> _WHAT YOU WILL DO_:
Bring together all lines of the material below that contain the string "MSTC".

> _RECORDS TO PROCESS_:
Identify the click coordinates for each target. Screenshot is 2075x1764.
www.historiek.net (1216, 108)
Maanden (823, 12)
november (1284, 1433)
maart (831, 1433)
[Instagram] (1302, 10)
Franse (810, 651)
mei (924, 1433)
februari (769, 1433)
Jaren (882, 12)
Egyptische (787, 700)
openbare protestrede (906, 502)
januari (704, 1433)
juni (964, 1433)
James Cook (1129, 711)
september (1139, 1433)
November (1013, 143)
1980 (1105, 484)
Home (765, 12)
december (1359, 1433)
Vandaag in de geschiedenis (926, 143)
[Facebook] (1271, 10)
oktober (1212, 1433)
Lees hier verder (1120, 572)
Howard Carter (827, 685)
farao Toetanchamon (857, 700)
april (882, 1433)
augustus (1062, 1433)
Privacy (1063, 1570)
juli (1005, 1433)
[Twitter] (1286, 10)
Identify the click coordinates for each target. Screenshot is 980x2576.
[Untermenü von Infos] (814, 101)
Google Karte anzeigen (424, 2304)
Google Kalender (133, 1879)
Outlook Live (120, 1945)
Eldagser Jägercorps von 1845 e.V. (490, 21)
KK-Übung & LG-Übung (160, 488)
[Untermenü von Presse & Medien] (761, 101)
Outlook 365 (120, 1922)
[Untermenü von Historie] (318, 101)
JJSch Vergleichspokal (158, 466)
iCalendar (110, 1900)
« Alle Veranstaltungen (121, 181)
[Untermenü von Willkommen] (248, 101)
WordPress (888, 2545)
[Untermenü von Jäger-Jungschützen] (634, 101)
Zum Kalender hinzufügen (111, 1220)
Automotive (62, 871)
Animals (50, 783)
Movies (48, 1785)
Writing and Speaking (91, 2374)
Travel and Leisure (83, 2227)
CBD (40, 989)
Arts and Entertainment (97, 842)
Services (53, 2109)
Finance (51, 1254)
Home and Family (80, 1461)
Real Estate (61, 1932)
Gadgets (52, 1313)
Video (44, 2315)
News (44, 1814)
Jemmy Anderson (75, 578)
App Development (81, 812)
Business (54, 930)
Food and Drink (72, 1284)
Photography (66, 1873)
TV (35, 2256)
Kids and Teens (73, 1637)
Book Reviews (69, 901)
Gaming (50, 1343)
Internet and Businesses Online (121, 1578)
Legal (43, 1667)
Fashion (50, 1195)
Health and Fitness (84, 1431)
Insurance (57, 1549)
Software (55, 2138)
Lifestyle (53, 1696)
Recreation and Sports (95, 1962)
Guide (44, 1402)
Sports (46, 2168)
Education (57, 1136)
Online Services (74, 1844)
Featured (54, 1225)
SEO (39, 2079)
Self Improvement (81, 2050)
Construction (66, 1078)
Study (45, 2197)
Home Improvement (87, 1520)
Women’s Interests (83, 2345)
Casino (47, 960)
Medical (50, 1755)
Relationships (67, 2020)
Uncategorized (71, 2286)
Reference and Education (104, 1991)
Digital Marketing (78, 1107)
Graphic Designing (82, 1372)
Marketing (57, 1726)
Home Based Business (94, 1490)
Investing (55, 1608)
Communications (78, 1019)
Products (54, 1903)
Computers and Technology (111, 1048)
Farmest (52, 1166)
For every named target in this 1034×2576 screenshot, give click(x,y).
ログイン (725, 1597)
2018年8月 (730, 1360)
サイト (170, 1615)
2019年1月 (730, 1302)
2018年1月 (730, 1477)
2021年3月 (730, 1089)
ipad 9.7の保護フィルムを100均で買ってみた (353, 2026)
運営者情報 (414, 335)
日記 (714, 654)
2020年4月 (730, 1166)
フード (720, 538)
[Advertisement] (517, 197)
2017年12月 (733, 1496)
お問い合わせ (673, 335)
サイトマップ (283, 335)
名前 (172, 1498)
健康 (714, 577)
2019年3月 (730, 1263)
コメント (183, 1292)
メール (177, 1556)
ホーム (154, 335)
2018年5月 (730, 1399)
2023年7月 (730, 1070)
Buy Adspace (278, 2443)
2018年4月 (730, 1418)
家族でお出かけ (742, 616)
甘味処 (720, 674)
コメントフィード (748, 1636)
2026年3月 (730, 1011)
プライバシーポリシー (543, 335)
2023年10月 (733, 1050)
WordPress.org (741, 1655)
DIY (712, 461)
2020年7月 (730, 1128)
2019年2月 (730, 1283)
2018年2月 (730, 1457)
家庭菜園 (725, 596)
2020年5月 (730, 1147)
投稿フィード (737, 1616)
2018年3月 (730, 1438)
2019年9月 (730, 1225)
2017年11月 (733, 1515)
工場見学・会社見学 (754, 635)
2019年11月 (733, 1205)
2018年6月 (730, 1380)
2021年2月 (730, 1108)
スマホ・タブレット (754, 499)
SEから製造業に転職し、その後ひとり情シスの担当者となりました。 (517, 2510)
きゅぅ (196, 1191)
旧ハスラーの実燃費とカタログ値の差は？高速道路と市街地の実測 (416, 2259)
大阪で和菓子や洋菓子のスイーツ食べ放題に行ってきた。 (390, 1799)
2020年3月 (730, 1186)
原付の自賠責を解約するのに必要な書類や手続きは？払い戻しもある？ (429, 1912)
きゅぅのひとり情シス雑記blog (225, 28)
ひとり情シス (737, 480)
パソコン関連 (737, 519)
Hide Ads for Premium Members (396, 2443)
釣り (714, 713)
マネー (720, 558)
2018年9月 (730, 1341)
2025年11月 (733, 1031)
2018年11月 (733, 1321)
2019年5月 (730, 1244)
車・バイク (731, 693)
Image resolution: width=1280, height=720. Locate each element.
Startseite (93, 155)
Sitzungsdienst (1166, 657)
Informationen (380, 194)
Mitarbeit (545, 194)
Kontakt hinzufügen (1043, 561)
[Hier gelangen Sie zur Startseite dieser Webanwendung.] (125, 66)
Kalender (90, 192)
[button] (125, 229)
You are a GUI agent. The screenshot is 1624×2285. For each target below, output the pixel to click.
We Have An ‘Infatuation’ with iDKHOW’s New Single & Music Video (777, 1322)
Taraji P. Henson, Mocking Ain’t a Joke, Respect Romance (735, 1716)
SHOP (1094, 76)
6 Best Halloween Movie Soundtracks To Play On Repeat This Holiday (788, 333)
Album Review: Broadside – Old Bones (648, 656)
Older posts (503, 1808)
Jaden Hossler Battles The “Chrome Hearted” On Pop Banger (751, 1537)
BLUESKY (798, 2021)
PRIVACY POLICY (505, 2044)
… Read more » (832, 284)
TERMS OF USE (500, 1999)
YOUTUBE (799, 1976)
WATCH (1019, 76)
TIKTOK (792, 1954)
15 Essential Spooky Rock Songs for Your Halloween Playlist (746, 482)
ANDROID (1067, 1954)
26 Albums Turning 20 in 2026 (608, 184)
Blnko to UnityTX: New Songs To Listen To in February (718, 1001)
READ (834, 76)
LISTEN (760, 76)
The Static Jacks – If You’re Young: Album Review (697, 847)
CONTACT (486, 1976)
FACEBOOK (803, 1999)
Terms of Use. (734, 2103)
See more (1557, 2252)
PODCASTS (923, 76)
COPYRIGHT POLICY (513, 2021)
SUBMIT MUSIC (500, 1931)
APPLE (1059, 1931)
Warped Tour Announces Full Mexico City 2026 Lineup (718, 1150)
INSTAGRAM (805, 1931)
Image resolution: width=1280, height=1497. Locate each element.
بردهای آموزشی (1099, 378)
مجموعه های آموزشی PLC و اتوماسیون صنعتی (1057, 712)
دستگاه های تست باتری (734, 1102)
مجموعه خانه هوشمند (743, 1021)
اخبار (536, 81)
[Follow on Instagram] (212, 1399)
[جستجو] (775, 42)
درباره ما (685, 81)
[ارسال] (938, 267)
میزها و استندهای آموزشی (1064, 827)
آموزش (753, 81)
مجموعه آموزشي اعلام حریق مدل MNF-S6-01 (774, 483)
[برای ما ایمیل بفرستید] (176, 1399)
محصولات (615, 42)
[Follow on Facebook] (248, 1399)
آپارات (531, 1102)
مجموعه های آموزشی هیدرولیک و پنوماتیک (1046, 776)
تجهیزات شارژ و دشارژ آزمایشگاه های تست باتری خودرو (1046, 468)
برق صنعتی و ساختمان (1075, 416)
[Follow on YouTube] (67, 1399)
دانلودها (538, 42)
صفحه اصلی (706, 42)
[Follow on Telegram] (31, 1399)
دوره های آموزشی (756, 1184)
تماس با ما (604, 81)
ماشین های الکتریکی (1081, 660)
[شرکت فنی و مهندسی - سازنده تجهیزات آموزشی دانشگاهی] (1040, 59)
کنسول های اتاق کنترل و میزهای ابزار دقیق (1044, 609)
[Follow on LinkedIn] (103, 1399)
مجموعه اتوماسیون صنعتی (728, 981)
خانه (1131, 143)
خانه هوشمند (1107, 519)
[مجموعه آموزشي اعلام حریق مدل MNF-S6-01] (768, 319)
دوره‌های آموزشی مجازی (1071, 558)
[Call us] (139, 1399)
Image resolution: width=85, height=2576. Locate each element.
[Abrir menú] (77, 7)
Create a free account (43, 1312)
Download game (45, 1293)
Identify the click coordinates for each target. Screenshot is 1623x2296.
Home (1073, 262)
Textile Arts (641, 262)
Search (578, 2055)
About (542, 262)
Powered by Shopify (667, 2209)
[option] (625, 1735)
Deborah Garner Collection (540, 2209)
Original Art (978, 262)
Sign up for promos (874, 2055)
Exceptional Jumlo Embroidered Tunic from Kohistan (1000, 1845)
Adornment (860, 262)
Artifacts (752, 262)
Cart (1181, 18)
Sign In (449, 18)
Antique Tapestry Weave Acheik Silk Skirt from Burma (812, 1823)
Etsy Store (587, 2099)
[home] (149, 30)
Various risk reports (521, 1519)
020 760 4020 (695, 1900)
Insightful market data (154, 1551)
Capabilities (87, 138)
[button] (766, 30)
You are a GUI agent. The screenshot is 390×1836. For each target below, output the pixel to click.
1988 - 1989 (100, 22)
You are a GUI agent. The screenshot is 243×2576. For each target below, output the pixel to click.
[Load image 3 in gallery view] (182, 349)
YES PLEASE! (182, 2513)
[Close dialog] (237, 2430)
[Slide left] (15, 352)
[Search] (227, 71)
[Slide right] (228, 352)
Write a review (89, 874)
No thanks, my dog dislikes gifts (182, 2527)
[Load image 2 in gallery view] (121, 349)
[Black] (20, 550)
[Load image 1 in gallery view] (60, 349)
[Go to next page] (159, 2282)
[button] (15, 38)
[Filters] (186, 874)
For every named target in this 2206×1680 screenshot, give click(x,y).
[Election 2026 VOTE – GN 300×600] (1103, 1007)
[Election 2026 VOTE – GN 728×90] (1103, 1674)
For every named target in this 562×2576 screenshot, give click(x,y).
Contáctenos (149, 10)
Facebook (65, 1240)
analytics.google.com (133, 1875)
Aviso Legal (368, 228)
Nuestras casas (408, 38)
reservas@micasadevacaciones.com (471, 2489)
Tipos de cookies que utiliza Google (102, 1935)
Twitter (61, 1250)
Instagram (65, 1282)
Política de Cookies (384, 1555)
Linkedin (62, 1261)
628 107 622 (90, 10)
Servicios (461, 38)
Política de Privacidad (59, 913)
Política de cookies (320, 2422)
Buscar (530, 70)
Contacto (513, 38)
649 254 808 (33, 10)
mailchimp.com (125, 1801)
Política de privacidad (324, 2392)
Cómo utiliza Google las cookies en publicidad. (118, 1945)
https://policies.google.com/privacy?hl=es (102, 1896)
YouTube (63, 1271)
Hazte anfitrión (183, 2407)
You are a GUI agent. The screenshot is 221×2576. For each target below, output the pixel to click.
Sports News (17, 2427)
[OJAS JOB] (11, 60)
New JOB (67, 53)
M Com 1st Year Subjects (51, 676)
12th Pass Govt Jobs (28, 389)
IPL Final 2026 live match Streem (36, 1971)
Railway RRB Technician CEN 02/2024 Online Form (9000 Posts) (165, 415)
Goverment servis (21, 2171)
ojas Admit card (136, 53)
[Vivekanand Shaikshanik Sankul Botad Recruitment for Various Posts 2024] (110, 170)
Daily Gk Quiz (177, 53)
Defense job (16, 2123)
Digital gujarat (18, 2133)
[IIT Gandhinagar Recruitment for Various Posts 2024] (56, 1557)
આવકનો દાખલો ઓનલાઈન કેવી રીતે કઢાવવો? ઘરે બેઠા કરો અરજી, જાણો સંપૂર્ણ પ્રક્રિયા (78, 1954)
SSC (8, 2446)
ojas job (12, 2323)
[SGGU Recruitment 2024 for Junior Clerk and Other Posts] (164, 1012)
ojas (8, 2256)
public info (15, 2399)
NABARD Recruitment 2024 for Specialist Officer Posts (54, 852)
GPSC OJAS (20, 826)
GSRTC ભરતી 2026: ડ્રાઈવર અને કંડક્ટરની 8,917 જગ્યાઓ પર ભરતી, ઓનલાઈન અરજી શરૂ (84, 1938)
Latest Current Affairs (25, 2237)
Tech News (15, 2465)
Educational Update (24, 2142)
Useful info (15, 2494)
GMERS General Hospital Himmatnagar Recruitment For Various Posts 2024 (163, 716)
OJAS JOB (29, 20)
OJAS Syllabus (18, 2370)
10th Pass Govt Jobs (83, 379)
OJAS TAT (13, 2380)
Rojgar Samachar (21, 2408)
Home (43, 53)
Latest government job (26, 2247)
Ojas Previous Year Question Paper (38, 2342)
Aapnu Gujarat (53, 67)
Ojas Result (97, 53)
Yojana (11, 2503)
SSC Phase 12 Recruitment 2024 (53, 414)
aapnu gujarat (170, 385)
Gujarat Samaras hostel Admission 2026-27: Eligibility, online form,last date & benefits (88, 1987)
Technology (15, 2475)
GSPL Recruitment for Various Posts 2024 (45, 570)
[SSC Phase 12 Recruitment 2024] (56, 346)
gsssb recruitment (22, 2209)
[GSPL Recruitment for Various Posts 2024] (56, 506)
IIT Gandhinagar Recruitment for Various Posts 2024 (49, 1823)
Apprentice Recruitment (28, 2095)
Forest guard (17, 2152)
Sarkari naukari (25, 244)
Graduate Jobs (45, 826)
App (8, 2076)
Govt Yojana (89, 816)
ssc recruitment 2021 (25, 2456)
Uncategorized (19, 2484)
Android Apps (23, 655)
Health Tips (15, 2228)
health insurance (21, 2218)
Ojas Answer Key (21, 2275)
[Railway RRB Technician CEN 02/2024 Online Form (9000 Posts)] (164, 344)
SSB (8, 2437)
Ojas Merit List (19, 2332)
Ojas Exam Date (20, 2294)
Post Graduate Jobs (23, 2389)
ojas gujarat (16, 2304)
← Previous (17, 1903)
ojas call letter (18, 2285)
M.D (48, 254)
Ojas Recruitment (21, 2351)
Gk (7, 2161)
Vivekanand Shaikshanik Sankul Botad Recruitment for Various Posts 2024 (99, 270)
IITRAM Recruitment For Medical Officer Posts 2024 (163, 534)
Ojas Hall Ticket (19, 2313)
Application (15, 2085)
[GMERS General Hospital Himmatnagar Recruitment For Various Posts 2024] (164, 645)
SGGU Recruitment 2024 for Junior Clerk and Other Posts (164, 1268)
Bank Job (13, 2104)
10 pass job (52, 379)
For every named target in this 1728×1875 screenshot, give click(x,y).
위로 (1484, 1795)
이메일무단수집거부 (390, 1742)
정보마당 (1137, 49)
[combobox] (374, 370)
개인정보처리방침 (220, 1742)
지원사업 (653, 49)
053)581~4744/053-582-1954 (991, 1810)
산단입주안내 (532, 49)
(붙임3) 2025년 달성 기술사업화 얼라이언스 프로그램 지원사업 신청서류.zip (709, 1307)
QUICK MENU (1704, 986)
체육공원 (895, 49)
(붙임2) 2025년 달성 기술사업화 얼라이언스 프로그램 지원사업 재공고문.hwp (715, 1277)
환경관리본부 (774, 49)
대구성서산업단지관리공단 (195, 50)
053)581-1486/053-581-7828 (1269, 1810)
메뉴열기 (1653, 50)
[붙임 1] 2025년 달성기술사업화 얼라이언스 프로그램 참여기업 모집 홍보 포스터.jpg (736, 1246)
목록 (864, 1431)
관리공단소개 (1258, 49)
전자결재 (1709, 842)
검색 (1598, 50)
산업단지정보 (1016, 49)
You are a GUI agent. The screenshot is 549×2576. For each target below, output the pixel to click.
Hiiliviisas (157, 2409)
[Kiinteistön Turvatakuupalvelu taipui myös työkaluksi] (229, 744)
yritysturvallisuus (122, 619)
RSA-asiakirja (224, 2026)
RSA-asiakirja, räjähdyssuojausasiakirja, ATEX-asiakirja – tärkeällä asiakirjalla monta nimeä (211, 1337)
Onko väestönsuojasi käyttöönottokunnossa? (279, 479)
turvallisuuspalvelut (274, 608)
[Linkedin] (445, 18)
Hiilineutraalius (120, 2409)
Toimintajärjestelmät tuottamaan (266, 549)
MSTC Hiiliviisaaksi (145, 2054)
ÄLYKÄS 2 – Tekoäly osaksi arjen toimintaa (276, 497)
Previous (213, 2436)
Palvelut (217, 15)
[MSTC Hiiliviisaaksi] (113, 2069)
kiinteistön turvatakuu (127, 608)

> _RESULT OF THIS EXERCISE_:
MSTC Hiiliviisaaksi (145, 2054)
[MSTC Hiiliviisaaksi] (113, 2069)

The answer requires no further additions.